Where 9 spleen out of 10 from the control mice group inoculated with the C506M3 brain homogenate without streptomycin showed the accumulation of PrP^sc Figure 1a. Three (7,8 and 9) spleen were weekly positive in the group inoculated with the suspension containing 20 μl streptomycin per mouse and the infectious homogenate Figure 1b. The mice group inoculated with the infectious material and 5 μl streptomycin per mouse showed no accumulated PrP^sc in their spleen Figure 1c.

Figure 1: Accumulation of PrP^sc.

The propagation pathway of the C506M3 in mice following inoculation was in the spleen, where from the 5^th day’s p/i the pathogenic PrP^sc can be detected and progressively accumulated in this organ suggesting a strong affinity of the infectious agent for the lymphoid compartments [4,6].

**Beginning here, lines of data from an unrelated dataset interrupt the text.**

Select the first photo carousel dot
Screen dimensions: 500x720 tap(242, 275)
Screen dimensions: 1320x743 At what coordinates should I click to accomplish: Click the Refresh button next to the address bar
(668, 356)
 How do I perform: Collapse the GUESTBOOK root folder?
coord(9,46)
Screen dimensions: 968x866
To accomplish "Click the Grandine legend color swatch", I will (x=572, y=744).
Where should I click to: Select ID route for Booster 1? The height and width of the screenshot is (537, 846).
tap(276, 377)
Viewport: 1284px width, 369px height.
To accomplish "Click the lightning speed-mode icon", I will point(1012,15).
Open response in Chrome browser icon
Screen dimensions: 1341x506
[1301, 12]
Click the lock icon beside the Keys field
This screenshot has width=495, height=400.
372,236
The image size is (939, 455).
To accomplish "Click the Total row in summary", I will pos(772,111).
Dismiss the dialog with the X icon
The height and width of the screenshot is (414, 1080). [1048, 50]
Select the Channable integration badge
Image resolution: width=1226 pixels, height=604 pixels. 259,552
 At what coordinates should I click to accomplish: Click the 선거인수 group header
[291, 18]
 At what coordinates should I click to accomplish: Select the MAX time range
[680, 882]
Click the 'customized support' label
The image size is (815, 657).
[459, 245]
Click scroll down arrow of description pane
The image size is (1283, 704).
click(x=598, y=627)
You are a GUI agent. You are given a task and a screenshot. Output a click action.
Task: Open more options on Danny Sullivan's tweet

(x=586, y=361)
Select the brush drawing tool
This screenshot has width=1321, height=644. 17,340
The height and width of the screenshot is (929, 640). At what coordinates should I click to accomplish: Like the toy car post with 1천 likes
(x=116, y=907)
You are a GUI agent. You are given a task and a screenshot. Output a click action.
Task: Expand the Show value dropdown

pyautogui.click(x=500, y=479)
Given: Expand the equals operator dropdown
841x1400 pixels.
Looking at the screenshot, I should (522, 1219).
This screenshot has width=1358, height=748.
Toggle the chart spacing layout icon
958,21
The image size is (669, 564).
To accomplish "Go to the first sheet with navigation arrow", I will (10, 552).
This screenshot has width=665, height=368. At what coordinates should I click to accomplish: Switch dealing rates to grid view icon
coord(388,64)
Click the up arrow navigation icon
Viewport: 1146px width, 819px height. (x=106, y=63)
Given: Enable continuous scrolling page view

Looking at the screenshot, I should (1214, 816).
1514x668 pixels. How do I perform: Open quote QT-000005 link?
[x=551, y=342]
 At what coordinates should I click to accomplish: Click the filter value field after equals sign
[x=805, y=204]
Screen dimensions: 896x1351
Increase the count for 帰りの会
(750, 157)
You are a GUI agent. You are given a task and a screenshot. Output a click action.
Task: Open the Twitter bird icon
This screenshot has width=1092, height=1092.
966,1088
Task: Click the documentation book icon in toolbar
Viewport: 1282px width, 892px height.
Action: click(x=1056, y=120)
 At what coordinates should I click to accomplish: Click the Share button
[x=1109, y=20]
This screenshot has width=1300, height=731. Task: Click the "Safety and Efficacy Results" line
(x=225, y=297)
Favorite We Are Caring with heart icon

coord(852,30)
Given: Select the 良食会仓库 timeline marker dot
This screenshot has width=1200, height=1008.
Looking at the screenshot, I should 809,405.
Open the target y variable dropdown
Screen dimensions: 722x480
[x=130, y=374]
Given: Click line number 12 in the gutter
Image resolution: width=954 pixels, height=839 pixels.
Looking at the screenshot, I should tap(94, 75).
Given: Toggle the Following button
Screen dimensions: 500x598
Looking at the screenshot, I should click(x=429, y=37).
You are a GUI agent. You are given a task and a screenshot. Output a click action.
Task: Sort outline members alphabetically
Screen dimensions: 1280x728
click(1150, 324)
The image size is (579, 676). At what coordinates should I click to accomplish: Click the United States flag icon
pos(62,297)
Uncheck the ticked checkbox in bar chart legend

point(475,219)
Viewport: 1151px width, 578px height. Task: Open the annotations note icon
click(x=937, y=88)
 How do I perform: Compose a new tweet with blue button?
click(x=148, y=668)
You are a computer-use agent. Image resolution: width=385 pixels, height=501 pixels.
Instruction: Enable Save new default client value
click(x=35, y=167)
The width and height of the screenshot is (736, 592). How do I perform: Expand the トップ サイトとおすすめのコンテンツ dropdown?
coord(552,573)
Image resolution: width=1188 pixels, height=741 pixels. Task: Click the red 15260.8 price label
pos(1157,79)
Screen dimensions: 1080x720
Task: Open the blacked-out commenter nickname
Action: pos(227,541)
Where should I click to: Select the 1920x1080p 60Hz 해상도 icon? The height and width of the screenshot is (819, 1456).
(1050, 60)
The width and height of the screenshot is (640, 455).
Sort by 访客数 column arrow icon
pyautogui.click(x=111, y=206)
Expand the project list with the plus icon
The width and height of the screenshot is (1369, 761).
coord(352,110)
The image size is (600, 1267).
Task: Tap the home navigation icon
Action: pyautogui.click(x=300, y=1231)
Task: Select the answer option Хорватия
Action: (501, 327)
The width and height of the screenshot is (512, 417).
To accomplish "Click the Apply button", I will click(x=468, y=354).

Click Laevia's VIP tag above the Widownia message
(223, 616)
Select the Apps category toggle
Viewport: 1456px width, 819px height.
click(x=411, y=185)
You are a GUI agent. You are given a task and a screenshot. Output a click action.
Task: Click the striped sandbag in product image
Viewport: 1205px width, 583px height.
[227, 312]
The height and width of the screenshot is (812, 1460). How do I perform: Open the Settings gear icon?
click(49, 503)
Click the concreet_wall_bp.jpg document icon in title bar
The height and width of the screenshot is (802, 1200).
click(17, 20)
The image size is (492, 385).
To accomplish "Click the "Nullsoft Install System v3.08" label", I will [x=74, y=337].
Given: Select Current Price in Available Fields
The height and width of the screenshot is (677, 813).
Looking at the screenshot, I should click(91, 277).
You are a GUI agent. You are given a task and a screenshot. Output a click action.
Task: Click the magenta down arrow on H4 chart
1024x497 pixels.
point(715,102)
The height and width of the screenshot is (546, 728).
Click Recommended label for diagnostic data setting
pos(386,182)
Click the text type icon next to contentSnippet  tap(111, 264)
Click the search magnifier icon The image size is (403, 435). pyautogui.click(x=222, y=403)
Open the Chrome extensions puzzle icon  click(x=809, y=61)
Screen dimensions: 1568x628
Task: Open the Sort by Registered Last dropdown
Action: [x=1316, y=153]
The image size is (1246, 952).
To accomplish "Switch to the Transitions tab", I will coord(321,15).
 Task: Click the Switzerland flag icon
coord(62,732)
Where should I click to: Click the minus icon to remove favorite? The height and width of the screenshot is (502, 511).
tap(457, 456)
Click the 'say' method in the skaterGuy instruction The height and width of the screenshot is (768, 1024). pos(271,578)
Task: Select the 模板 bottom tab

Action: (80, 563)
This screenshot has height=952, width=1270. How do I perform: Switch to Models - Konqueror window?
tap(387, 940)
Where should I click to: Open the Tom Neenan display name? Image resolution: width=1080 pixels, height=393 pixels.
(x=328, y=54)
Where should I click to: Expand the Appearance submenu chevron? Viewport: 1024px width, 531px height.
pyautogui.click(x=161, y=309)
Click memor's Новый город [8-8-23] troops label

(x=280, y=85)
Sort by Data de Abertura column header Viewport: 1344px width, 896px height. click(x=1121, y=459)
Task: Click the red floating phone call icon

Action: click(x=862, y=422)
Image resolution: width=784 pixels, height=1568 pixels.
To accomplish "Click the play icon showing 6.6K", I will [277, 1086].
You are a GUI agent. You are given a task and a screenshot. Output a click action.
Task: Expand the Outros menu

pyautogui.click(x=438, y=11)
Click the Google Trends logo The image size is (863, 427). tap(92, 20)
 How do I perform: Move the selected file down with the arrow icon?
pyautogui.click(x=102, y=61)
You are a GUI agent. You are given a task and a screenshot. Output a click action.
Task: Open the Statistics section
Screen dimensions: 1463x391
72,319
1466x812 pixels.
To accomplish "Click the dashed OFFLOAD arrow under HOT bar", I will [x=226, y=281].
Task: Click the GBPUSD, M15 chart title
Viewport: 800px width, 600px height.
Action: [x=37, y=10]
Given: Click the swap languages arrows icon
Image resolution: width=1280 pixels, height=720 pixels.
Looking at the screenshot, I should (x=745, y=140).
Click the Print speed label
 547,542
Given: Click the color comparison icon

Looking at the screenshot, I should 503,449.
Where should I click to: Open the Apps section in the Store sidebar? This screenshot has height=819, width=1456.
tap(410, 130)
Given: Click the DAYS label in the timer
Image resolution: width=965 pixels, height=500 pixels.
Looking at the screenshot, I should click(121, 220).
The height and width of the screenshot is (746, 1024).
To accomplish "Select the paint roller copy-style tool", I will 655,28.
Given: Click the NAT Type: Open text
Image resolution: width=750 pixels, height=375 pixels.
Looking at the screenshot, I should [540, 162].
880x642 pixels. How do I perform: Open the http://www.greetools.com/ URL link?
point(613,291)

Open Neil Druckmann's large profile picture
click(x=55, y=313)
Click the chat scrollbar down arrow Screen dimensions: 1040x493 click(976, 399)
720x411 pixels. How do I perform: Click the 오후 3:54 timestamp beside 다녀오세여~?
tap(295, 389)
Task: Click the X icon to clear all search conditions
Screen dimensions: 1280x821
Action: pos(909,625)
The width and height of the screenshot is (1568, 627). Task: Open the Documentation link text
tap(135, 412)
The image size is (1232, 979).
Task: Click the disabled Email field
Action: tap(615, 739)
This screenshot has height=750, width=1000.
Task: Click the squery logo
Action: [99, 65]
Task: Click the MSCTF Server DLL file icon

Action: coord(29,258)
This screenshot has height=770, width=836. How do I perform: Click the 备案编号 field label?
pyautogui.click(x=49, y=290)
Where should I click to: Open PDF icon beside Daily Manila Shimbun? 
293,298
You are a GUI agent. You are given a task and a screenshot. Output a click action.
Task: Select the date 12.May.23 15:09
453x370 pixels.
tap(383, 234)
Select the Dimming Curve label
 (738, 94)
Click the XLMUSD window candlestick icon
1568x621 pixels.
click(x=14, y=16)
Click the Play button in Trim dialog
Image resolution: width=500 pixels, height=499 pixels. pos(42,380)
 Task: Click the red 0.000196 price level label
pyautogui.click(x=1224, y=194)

In a previous paper we reported on the mechanism of interaction of streptomycin, as well as the other chemicals, possessing two guanidine groups with the prion proteins [3]. This is most likely to occur via hydrogen bond transfer between each of these chemical groups and the different amino acids from the same or from different PrP molecules. The addition of low concentrations of streptomycin to a PrP^sc suspension result in attachment of the antibiotic to the 3 peptides isoforms leading to the increase of their molecular weight. Reticulation is expected when increasing streptomycin concentration was added due to cross-linking by such a proportionally small streptomycin molecule and the different PrP^sc isoforms or fragments thus leading to formation of flocculated aggregates in liquid solutions [3]. Therefore streptomycin interaction with the PrP^sc had probably induced electric charge changes on the protein surface leading to slight structural changes affecting the infectivity.

As PrP^sc is used as a marker of infectivity thus the observed decrease of the PrP^sc accumulated in the mice spleen 45 days post inoculation compared to controls can be considered as a drop in infectivity of the infectious agent. Longer observation of inoculated mice beyond the incubation period and comparing PrP^sc accumulated in the spleen and brains with those recorded here at 45 days p/i will confirm our obtained results.